Work request - The lines from the start of the records below through the line containing "Task: Expand the arm64-v8a folder" are to be copied exactly, both ends included, with nothing added.

Dataset entries -
= = = = =

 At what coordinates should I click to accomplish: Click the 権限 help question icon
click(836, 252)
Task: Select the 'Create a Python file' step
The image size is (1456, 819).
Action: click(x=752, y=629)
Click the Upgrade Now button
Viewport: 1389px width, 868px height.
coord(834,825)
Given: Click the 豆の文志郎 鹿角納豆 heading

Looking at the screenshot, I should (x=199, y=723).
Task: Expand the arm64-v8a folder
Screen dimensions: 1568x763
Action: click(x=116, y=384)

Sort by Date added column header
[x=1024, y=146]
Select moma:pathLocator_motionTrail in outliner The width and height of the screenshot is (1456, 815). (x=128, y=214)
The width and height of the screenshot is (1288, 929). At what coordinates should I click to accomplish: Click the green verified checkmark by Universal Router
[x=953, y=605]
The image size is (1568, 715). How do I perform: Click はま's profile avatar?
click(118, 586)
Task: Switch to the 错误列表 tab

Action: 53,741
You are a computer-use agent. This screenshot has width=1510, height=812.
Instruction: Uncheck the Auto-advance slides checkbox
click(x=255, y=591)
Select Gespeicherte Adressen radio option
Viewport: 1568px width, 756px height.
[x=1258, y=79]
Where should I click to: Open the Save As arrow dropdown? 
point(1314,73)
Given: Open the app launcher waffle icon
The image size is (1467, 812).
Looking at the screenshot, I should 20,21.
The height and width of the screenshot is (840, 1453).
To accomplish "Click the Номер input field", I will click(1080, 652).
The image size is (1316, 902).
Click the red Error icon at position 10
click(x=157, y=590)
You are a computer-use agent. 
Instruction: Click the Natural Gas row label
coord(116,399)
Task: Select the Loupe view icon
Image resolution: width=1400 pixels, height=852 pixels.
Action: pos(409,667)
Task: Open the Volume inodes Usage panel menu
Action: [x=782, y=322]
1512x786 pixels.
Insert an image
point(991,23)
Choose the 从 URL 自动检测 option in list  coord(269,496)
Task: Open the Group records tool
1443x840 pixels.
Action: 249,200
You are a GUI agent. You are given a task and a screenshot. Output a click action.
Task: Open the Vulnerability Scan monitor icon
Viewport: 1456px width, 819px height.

= = = = =

Solution -
 At what coordinates should I click to accomplish: Click the 権限 help question icon
click(836, 252)
Task: Select the 'Create a Python file' step
The image size is (1456, 819).
Action: click(x=752, y=629)
Click the Upgrade Now button
Viewport: 1389px width, 868px height.
coord(834,825)
Given: Click the 豆の文志郎 鹿角納豆 heading

Looking at the screenshot, I should (x=199, y=723).
Task: Expand the arm64-v8a folder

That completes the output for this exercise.